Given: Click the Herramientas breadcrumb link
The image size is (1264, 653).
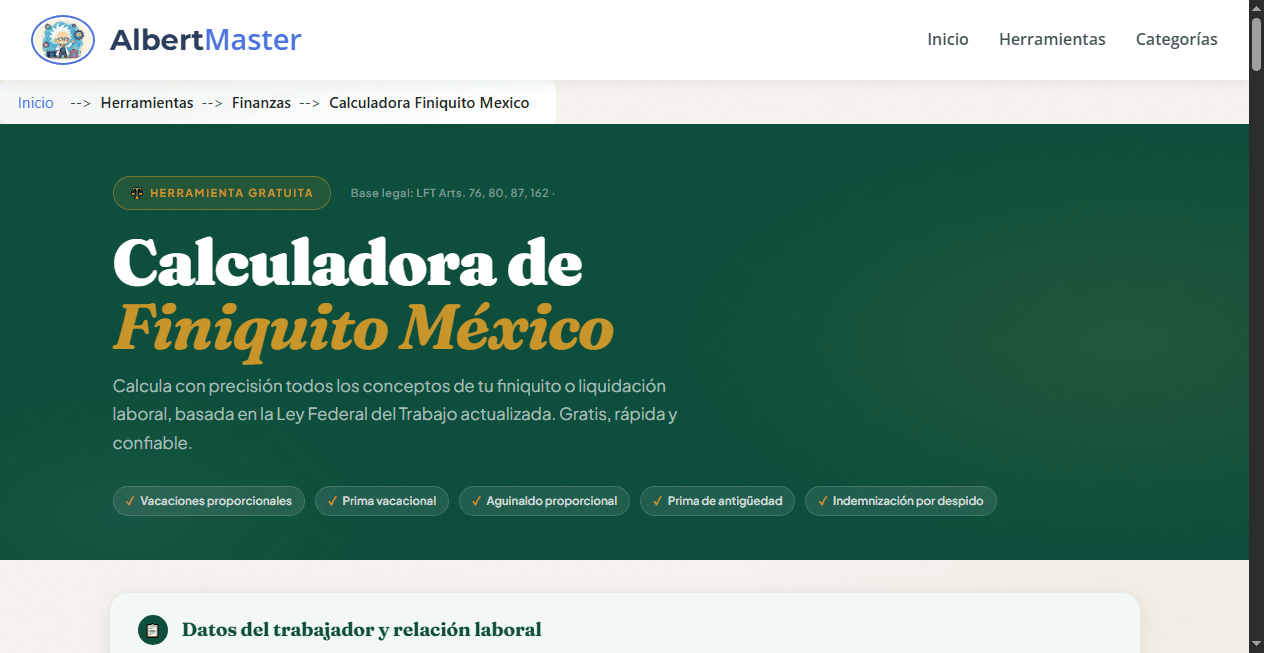Looking at the screenshot, I should [147, 102].
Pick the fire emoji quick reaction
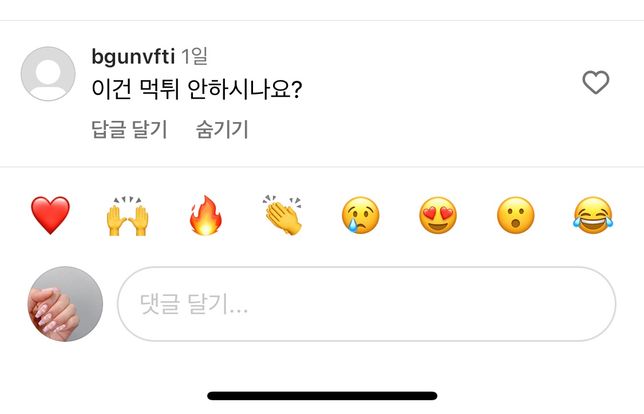 click(x=205, y=215)
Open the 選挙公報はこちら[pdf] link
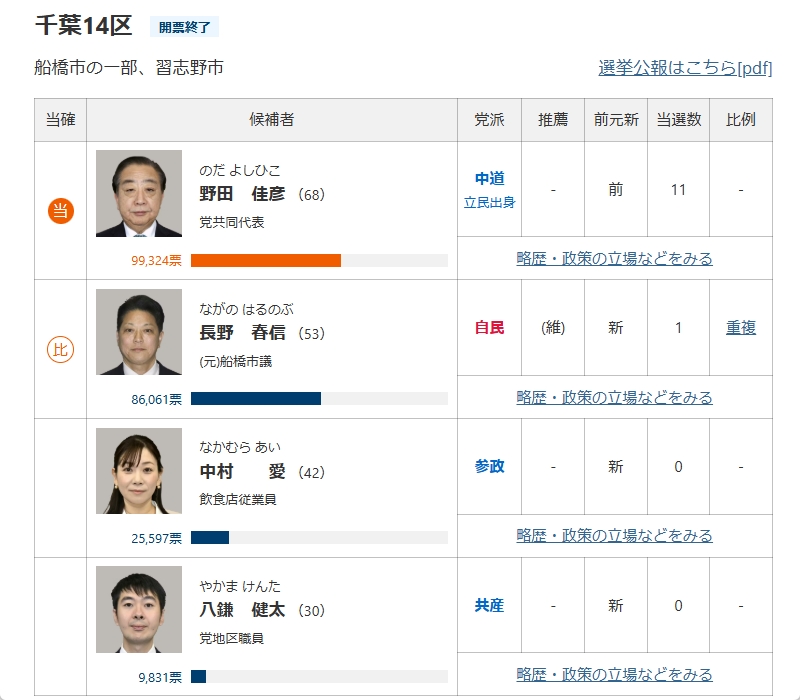The width and height of the screenshot is (800, 700). pos(685,68)
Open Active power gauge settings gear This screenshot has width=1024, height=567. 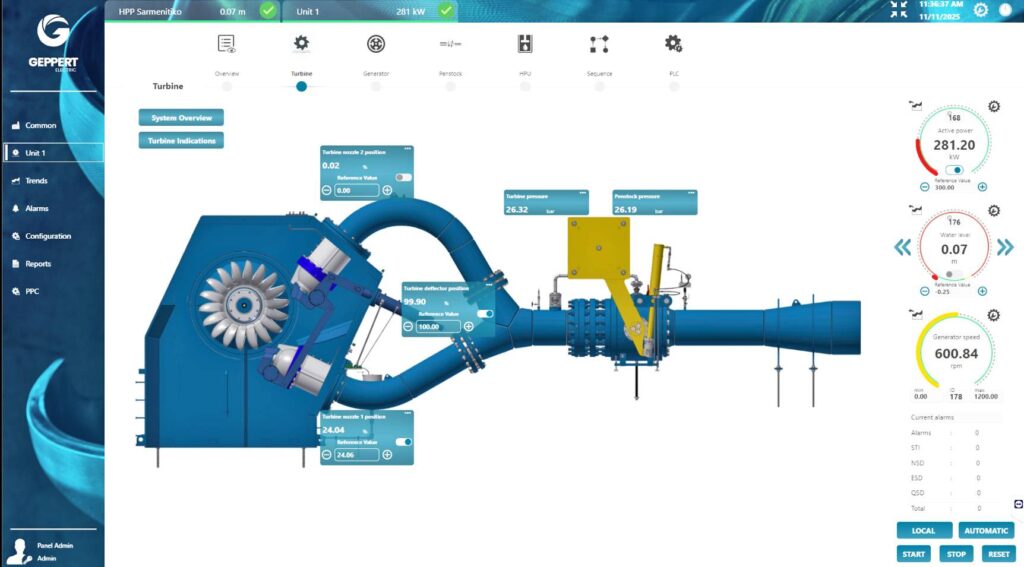pyautogui.click(x=993, y=107)
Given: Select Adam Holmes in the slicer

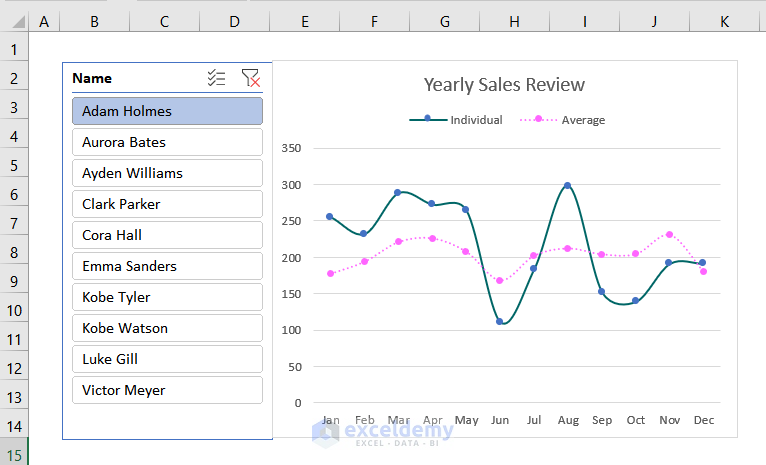Looking at the screenshot, I should 167,111.
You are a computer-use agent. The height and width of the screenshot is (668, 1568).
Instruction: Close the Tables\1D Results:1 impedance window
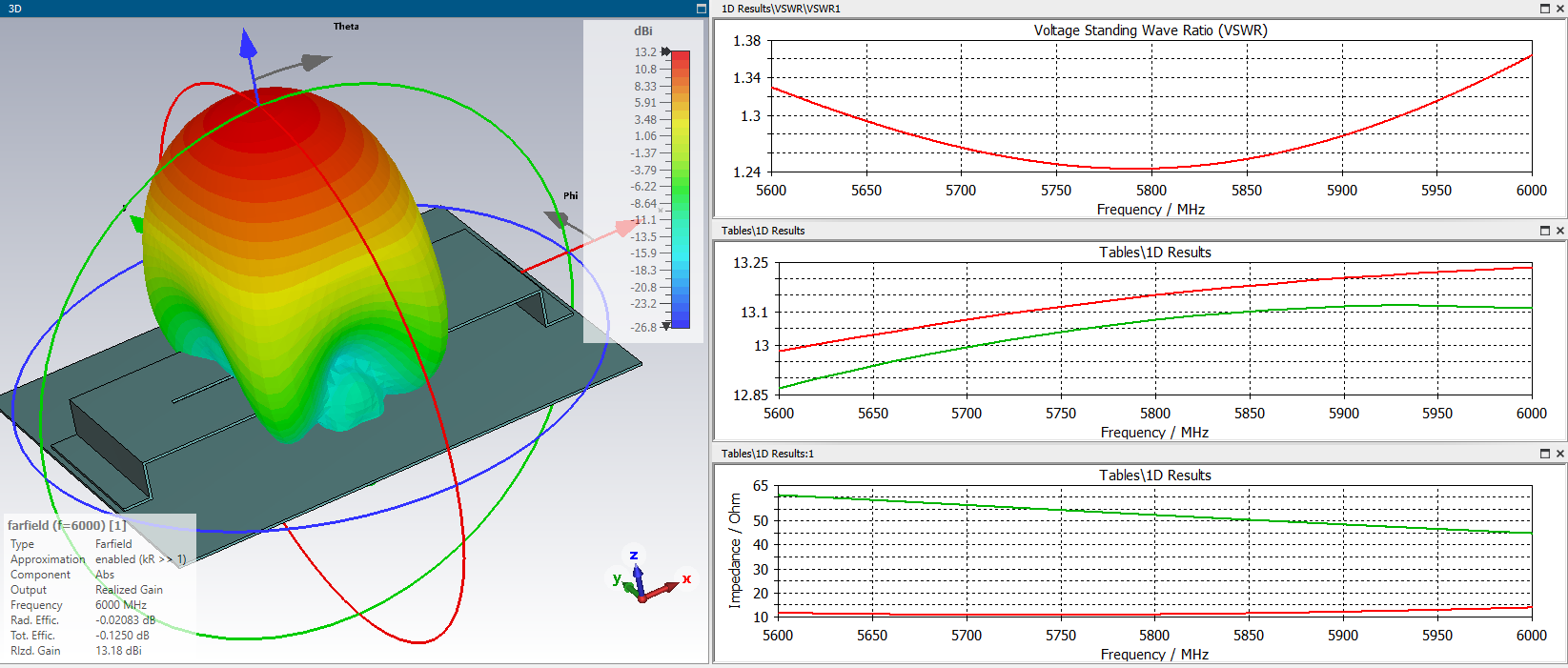click(x=1560, y=454)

Required action:
To answer, repeat exactly the lines from the line containing "Instruction: Close the" through the last line of the data above, leaving out all pictures.

The answer:
Instruction: Close the Tables\1D Results:1 impedance window
click(x=1560, y=454)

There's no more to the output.